Special Theme: Health and Economic Change

Determinants of under-5 mortality among the poor and the rich: a cross-national analysis of 43 developing countries

Tanja AJ Houweling*, Anton E Kunst, Caspar WN Looman and Johan P Mackenbach

Department of Public Health, Erasmus MC University Medical Center Rotterdam, Rotterdam, The Netherlands

* Corresponding author. Department of Public Health, Erasmus MC University Medical Center Rotterdam, P.O. Box 1738, 3000 DR Rotterdam, The Netherlands. E-mail: a.houweling{at}erasmusmc.nl

Background Under-5 mortality is unacceptably high in many countries, the burden of which is mainly borne by the poor. Whereas country characteristics are known to influence under-5 mortality, it is unknown whether these have a different impact on the poor and the rich. We aimed to describe how the association between under-5 mortality and socioeconomic, political, and health care factors varies in strength between richer and poorer children.

Methods Cross-national analysis of 43 developing countries using wealth-group specific under-5 mortality rates as outcome. Relative effects were estimated using OLS regression; differences in associations between wealth groups were tested.

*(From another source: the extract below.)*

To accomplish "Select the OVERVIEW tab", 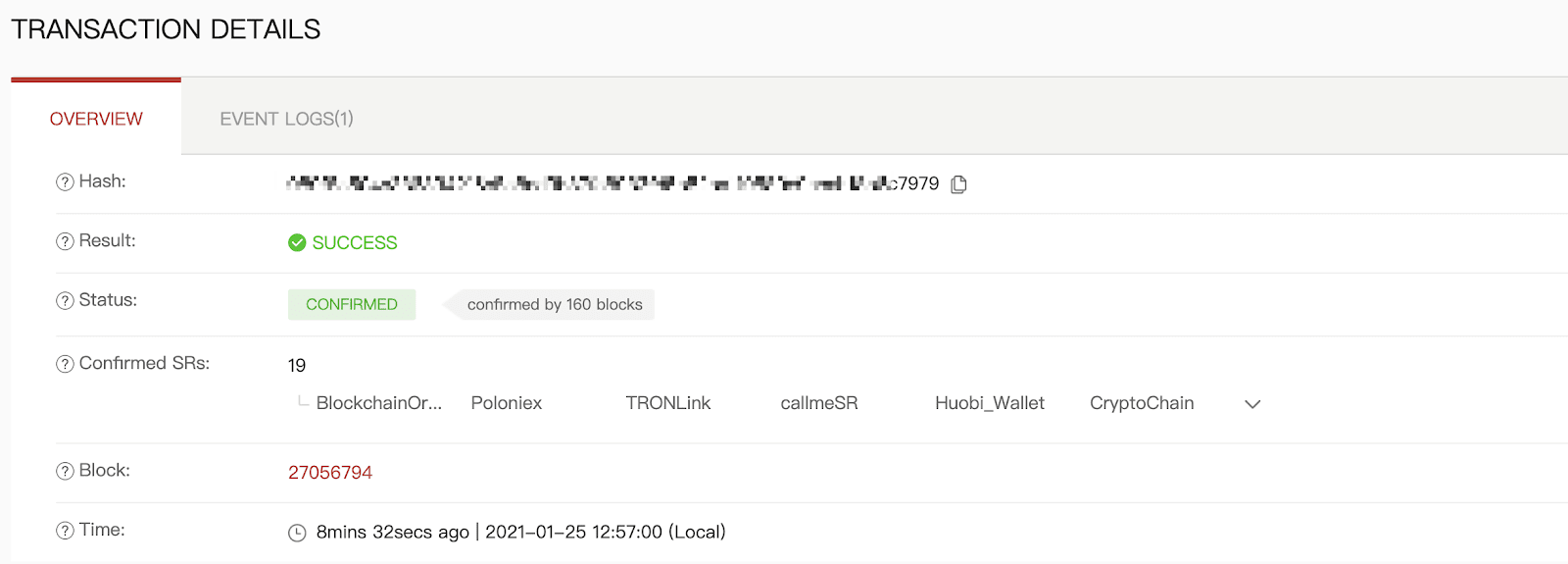I will point(96,119).
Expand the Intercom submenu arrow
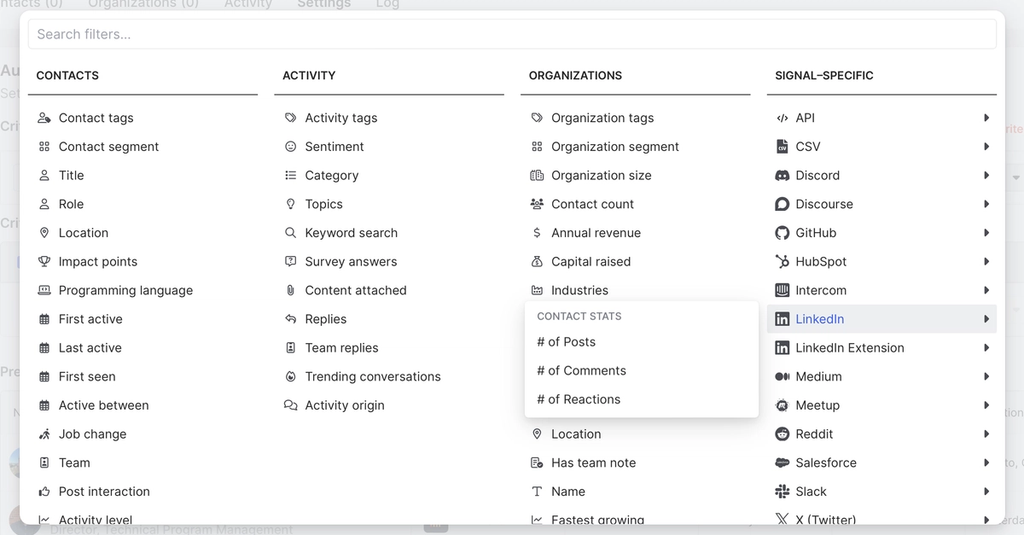Image resolution: width=1024 pixels, height=535 pixels. click(986, 291)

Results Higher national incomes were associated with lower under-5 mortality rates. This association was significantly weaker for the poor compared with the rich (P = 0.014). Ethnic fragmentation was significantly more strongly associated with higher under-5 mortality among the poor compared with the rich (P = 0.027). The association between public spending on health and under-5 mortality was stronger for the poor (P = 0.0001). Skilled delivery attendance and immunization coverage among the poor were significantly more strongly related to public spending on health than such health care use among the rich (P = 0.0001 and P = 0.045, respectively). No differentials in the relative effect of female literacy, democracy, and state strength were observed.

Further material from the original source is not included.